WKU athletics associate director of media relations Jessica Leifheit said that hearing about Hudson’s offer came with little surprise to those that work with him.
“You almost expect it,” Leifheit said. “This is the kind of person Travis is. It’s not just about winning matches, winning volleyball games for him. It’s about making sure these student athletes are successful and they’re set up to have great lives after WKU.”
Leifheit said his support expands beyond his own team, saying Hudson’s support reaches across other teams and everyone else on campus.Hudson has been a great resource for the university, Leifheit said.

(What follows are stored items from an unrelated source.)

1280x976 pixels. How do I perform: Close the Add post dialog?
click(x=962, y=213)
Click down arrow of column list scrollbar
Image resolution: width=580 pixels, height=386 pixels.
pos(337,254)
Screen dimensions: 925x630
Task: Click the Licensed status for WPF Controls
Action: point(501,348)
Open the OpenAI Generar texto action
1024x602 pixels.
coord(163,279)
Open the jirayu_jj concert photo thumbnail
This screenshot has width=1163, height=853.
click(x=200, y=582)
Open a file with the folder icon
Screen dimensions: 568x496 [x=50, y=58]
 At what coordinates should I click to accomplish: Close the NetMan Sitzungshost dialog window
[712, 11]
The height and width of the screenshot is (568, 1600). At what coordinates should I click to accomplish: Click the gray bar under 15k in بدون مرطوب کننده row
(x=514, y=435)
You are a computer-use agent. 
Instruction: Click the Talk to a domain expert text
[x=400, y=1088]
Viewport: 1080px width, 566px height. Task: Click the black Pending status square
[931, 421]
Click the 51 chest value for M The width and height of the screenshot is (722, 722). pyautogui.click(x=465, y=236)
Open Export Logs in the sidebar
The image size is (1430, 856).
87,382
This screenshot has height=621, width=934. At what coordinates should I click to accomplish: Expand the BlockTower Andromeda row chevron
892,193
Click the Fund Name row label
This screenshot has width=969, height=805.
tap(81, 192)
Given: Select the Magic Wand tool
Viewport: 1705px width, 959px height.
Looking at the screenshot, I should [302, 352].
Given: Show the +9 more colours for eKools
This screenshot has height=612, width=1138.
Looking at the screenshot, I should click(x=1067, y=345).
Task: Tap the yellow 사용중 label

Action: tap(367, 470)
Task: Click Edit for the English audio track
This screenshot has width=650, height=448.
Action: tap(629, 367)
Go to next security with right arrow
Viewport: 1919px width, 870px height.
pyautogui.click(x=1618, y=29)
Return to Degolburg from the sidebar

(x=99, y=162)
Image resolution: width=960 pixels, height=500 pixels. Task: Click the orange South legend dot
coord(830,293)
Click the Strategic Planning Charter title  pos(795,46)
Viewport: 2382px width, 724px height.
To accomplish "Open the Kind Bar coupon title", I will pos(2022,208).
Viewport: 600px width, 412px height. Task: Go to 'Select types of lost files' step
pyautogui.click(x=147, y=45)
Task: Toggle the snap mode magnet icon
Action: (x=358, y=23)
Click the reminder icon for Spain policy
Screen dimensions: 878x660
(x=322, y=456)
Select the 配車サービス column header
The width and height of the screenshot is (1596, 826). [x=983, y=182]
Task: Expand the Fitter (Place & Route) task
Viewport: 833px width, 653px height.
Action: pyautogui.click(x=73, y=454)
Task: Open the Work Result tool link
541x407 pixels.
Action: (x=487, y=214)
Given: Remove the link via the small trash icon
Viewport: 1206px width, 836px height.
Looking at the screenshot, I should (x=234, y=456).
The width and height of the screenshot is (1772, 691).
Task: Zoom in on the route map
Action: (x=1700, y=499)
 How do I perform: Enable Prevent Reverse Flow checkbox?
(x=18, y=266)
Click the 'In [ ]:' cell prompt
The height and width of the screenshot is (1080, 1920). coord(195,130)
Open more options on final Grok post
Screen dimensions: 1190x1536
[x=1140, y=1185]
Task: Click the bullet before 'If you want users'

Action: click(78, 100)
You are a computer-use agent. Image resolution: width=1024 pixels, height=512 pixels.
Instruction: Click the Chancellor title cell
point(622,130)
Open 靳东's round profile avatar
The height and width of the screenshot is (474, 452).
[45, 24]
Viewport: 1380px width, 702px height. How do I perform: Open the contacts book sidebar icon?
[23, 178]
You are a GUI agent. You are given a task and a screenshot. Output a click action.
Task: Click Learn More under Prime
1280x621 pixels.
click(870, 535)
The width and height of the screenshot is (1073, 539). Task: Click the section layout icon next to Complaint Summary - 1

To begin the process of finding a bone marrow donor for Cavanaugh, doctors first started by testing her family for potential matches although 7 out of 10 patients do not find a match within their family, according to Be The Match’s website. The Cavanaugh family, in partnership with WKU Athletics and Be The Match, then moved to signed up donors across four different WKU sporting events in four days last week.
Hudson said he now wants to take the search campus-wide, and if the match isn’t found there, he’ll keep going.
“We’ll take it city-wide,” Hudson said. “We’ll take it across every school in Conference USA. I don’t know where we’ll stop. When someone tells me there’s a match out there for her, and it’s a matter of finding it, what else do you need to know? It’s just digging in and getting people to sign up until you find that person.”
Students can sign up at Be the Match’s website to be added into the registry or scan the QR code found in the paper with their phone. Once entered into the registry, the person will receive a swab kit in the mail, swab their cheek, and return the kit and sample.
“In times like this, I think we see there is a strength here that maybe doesn’t exist everywhere else,” Hudson said. “I think this is when we shine our brightest.”